Culture of Hoops

2013 NBA Finals: Miami Heat win and the shot Tim Duncan won’t forget

Tim Duncan's missed hook shot may not have exactly been a brick, but it may as well have been.

Tim Duncan’s missed hook shot may not have exactly been a brick, but it may as well have been.

When I was 13 years old, my dad signed me up at the local JCC (Jewish Community Center) in Brooklyn to play organized basketball for the first time in my life. And it was during the first season’s playoff semifinals that I formed the one tormenting basketball memory that has stuck with me ever since my early teens.

I was a half-decent player (I like to think so, anyway) and I was on the floor as the semifinal game was drawing to a close with my team down by one point. The best player on the team had the ball and was dribbling down the short side three-point line on the right side of the hoop and I was two feet away from the basketball on the weak side. With seconds ticking away, he airballed the shot that went over the rim and right into my hands. Scrambling to put it back up before the final buzzer I threw it up … and the ball rolled on the mount that attaches the rim to the backboard and fell to the other side. I was that close to being a hero for even a moment.

Of course, playing at my local J is nothing when compared to playing in the NBA Finals, but I can certainly empathize with what Tim Duncan must have felt two days ago. So close to tying the game with 48 seconds left in the fourth quarter, the fundamentally-sound hook rattled off the rim with Shane Battier doing all he could to keep Duncan from backing him in closer to the hoop. That shot will be with Duncan for a while.

Regarding my undying distaste for LeBron James and the Miami Heat, I will say that I am upset, but LeBron was named the Finals MVP for a reason. It is the kind of “King” James that I might not like, but one I can live with.

I might dislike LeBron James for the brazen cockiness with which he departed from the Cleveland Cavaliers and the city itself, but I appreciate the talent that turned this into possibly the greatest NBA Finals series that I have had the pleasure of witnessing in my life so far. A big part of it is because there is no substitute for skill, even if personality is wanting.

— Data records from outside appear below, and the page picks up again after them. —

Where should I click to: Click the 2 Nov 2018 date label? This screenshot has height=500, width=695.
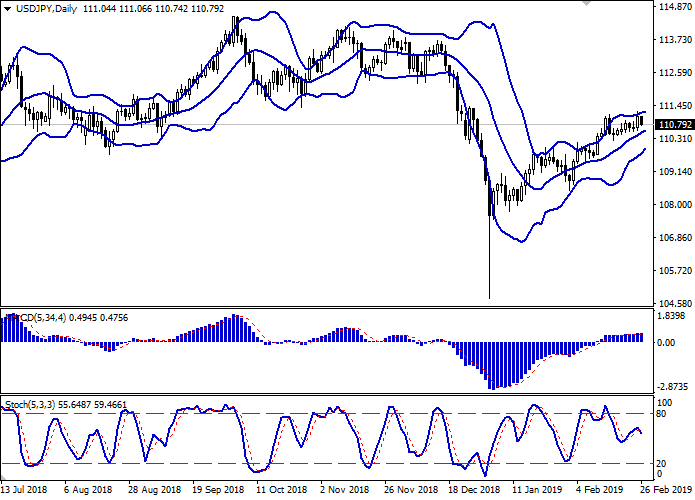343,492
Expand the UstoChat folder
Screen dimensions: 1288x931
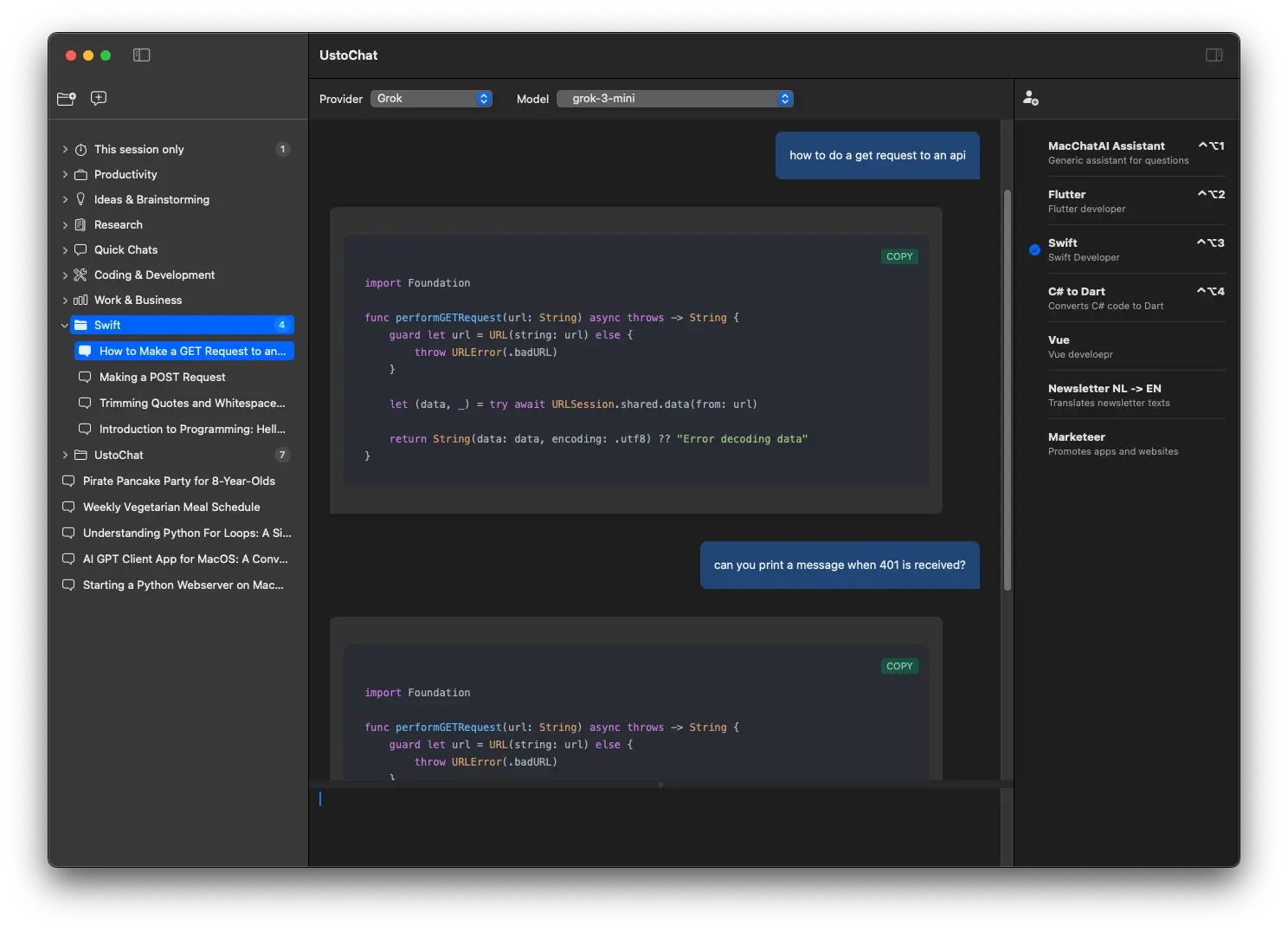tap(65, 456)
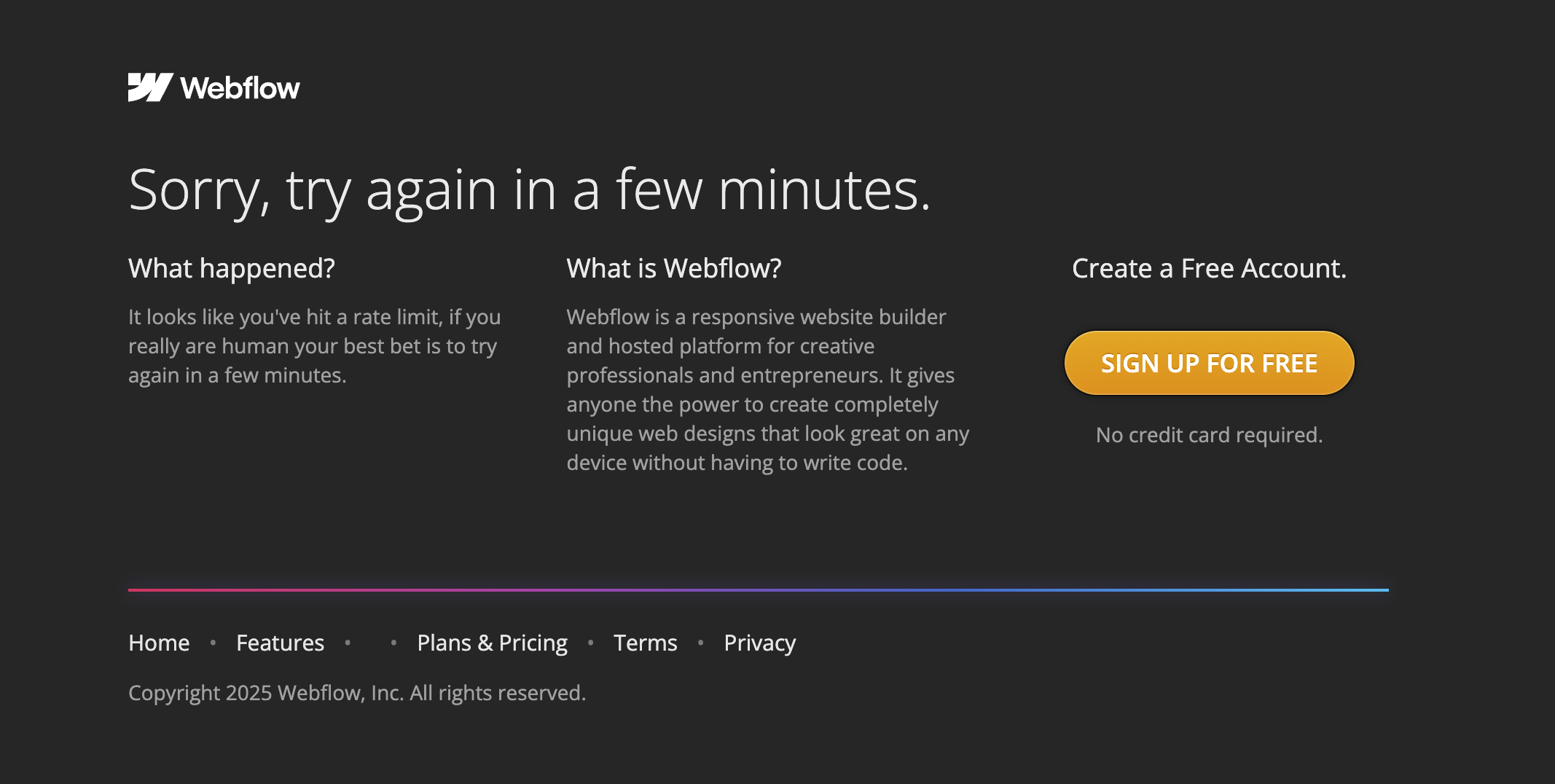
Task: Click the copyright 2025 Webflow notice
Action: point(357,693)
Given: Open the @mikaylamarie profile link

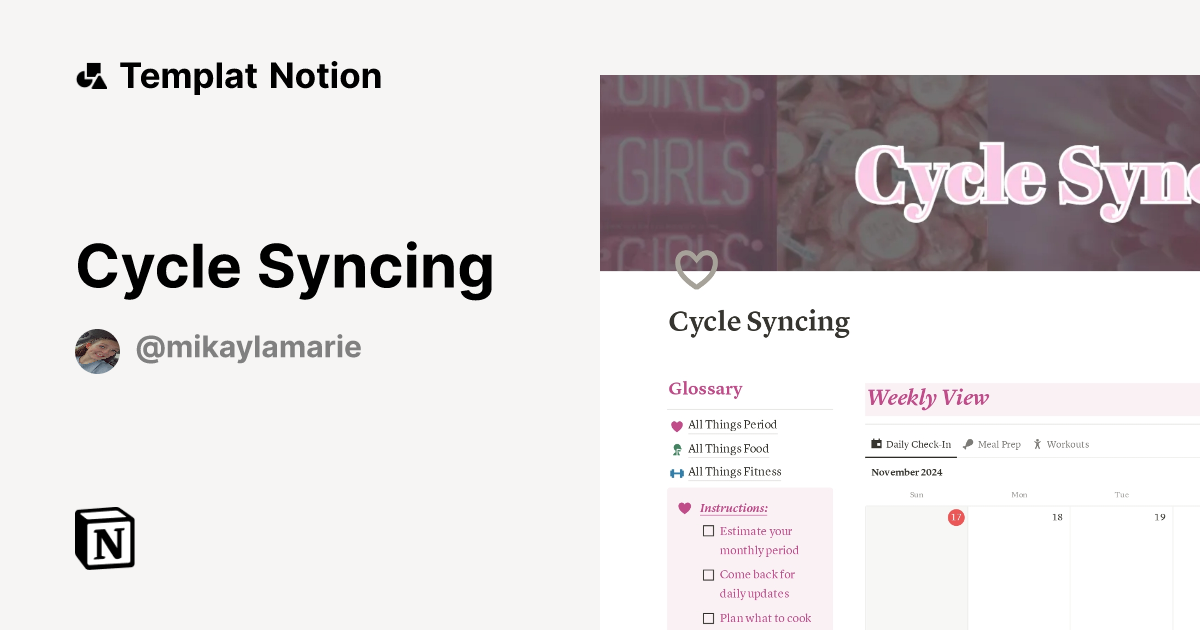Looking at the screenshot, I should click(248, 347).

I will give credit to the Heat for making an adjustment on the once hot-handed Danny Green. I will admit that Chris Bosh had been a defensive difference-maker that accounts for a large percentage of the reason Miami was able to come back from being down 2-3 in this series. I will even admit that the better team won Game 7 because sports are not subjective, with athletic competition being the great equalizer of competing skill sets.

But just like I can’t forget my missed shot fourteen long years ago, I won’t forget Duncan’s missed jump-hook and follow. And Timmy probably won’t either.